THE INPUT section start

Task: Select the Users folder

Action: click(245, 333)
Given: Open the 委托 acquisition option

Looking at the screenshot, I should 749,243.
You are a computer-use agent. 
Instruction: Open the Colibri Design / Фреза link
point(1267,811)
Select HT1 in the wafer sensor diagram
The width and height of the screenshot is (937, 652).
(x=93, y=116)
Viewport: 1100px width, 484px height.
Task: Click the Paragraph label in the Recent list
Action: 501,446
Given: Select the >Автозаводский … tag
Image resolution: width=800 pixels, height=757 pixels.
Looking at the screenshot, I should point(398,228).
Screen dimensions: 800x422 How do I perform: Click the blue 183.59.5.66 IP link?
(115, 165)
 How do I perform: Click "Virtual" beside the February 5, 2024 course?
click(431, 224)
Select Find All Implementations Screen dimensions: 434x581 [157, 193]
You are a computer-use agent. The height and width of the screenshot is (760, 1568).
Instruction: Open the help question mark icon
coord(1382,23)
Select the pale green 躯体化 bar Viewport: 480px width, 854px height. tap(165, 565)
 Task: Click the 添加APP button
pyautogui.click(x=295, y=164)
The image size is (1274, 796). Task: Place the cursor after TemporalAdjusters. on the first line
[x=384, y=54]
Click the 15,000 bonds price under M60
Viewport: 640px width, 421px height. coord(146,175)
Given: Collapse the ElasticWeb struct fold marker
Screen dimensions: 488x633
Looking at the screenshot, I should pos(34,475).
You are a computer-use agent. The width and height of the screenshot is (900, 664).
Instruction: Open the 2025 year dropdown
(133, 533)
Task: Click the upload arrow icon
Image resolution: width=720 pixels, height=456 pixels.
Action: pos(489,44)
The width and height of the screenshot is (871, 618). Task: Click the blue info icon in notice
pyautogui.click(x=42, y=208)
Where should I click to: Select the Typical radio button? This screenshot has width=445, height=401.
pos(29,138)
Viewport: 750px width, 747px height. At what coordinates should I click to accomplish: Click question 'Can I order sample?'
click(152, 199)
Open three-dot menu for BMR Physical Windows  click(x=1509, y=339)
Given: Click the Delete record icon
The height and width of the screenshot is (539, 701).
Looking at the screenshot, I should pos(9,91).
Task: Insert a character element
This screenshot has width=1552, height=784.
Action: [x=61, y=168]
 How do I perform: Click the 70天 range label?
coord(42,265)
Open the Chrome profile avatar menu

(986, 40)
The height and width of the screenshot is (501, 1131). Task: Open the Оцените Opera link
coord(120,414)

THE INPUT section end

Retype the entries word for word.

■ ANSWER BOX ■
Task: Select the Users folder

Action: click(245, 333)
Given: Open the 委托 acquisition option

Looking at the screenshot, I should 749,243.
You are a computer-use agent. 
Instruction: Open the Colibri Design / Фреза link
point(1267,811)
Select HT1 in the wafer sensor diagram
The width and height of the screenshot is (937, 652).
(x=93, y=116)
Viewport: 1100px width, 484px height.
Task: Click the Paragraph label in the Recent list
Action: 501,446
Given: Select the >Автозаводский … tag
Image resolution: width=800 pixels, height=757 pixels.
Looking at the screenshot, I should point(398,228).
Screen dimensions: 800x422 How do I perform: Click the blue 183.59.5.66 IP link?
(115, 165)
 How do I perform: Click "Virtual" beside the February 5, 2024 course?
click(431, 224)
Select Find All Implementations Screen dimensions: 434x581 [157, 193]
You are a computer-use agent. The height and width of the screenshot is (760, 1568).
Instruction: Open the help question mark icon
coord(1382,23)
Select the pale green 躯体化 bar Viewport: 480px width, 854px height. tap(165, 565)
 Task: Click the 添加APP button
pyautogui.click(x=295, y=164)
The image size is (1274, 796). Task: Place the cursor after TemporalAdjusters. on the first line
[x=384, y=54]
Click the 15,000 bonds price under M60
Viewport: 640px width, 421px height. coord(146,175)
Given: Collapse the ElasticWeb struct fold marker
Screen dimensions: 488x633
Looking at the screenshot, I should pos(34,475).
You are a computer-use agent. The width and height of the screenshot is (900, 664).
Instruction: Open the 2025 year dropdown
(133, 533)
Task: Click the upload arrow icon
Image resolution: width=720 pixels, height=456 pixels.
Action: pos(489,44)
The width and height of the screenshot is (871, 618). Task: Click the blue info icon in notice
pyautogui.click(x=42, y=208)
Where should I click to: Select the Typical radio button? This screenshot has width=445, height=401.
pos(29,138)
Viewport: 750px width, 747px height. At what coordinates should I click to accomplish: Click question 'Can I order sample?'
click(152, 199)
Open three-dot menu for BMR Physical Windows  click(x=1509, y=339)
Given: Click the Delete record icon
The height and width of the screenshot is (539, 701).
Looking at the screenshot, I should pos(9,91).
Task: Insert a character element
This screenshot has width=1552, height=784.
Action: [x=61, y=168]
 How do I perform: Click the 70天 range label?
coord(42,265)
Open the Chrome profile avatar menu

(986, 40)
The height and width of the screenshot is (501, 1131). Task: Open the Оцените Opera link
coord(120,414)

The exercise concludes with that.